Efficient data generation for source-grounded information-seeking dialogs: A use case for meeting transcripts

Lotem Golany
Maya Mamo
Nimrod Parasol
Omer Vandsburger
Nadav Bar
Ido Dagan
Findings of the Association for Computational Linguistics: EMNLP 2024, Association for Computational Linguistics, Miami, Florida, USA, pp. 1908-1925

Abstract

Automating data generation with Large Language Models (LLMs) has become increasingly popular. In this work, we investigate the feasibility and effectiveness of LLM-based data generation in the challenging setting of source-grounded information-seeking dialogs, with response attribution, over long documents. Our source texts consist of long and noisy meeting transcripts, adding to the task complexity. Since automating attribution remains difficult, we propose a semi-automatic approach: dialog queries and responses are generated with LLMs, followed by human verification and identification of attribution spans.
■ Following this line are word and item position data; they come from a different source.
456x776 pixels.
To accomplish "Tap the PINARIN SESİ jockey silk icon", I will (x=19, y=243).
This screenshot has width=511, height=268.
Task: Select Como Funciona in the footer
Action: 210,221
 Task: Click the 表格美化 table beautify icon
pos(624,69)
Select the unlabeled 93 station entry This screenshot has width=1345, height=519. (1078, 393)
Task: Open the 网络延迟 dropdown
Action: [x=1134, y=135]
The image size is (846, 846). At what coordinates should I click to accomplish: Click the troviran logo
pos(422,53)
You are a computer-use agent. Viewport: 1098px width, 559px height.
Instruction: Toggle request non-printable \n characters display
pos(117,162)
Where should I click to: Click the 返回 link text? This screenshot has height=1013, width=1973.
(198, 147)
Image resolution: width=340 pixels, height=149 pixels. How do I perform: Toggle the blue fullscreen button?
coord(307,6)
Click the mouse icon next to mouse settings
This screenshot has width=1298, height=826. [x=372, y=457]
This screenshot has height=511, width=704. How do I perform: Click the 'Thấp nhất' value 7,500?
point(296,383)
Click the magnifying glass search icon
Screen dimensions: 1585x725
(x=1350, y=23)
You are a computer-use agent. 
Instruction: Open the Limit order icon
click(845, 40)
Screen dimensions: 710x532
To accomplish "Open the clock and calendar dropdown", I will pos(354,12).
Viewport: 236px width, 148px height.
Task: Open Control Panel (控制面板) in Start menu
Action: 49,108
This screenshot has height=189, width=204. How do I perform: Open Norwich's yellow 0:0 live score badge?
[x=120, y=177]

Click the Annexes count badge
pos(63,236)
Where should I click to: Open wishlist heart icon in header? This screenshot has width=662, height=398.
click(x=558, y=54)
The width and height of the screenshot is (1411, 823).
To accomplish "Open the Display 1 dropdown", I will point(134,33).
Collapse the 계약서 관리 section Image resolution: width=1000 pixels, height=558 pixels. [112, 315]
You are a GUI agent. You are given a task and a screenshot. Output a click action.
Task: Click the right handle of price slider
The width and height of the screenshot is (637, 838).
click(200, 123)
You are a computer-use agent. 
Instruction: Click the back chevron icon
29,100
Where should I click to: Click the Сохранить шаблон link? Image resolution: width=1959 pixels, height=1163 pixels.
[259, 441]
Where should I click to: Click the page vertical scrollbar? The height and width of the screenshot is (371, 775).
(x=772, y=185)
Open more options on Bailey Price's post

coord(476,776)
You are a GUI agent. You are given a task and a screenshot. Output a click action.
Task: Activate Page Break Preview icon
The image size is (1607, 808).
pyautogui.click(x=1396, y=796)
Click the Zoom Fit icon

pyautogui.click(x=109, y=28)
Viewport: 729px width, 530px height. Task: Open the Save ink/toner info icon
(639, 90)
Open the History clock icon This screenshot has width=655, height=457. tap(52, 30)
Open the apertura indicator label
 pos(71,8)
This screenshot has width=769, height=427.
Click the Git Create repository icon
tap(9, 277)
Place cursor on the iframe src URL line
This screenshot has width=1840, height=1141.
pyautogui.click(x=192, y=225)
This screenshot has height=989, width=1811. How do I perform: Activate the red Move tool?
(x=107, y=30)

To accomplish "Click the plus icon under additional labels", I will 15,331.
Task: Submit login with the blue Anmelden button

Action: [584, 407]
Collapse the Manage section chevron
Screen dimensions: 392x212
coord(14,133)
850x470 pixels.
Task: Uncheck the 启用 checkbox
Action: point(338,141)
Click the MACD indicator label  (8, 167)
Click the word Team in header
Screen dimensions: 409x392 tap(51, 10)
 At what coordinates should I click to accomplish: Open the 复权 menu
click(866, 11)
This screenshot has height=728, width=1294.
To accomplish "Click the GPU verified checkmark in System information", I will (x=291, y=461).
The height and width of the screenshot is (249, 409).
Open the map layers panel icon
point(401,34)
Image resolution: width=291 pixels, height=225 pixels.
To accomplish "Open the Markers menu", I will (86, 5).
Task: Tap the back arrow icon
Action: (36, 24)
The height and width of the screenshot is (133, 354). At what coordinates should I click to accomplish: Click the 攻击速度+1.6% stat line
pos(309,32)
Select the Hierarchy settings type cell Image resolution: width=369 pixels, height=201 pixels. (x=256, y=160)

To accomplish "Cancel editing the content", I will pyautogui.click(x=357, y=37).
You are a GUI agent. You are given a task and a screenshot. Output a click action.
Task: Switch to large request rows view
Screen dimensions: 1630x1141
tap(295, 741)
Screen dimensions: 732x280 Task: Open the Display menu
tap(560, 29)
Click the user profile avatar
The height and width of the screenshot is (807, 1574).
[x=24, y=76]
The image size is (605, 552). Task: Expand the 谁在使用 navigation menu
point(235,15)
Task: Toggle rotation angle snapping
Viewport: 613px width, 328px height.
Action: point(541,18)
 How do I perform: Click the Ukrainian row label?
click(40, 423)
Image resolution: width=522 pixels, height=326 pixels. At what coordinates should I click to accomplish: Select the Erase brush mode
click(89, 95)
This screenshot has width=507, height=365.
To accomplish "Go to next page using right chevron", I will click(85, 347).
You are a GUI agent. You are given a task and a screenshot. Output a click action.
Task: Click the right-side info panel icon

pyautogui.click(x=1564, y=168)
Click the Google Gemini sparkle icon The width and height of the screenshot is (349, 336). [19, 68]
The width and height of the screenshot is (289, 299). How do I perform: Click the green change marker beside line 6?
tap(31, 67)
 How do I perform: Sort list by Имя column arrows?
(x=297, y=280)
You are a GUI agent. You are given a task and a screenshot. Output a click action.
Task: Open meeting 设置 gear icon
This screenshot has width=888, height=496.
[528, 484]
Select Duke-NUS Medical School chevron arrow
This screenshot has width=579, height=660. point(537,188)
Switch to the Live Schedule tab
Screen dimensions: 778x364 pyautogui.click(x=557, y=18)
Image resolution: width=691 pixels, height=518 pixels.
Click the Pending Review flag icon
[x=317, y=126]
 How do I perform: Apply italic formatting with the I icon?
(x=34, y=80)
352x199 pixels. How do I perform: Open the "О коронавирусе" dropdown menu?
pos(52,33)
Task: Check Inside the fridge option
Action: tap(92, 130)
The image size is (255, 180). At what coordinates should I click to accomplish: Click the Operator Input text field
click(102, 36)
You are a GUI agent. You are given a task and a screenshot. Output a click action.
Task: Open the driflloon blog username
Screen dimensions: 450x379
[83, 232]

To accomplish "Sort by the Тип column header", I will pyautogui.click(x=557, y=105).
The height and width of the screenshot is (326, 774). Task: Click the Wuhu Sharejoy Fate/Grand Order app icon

Using this approach, we created MISeD – Meeting Information Seeking Dialogs dataset – a dataset of information-seeking dialogs focused on meeting transcripts. Models finetuned with MISeD demonstrate superior performance compared to off-the-shelf models, even those of larger size. Finetuning on MISeD gives comparable response generation quality to finetuning on fully manual data, while improving attribution quality and reducing time and effort.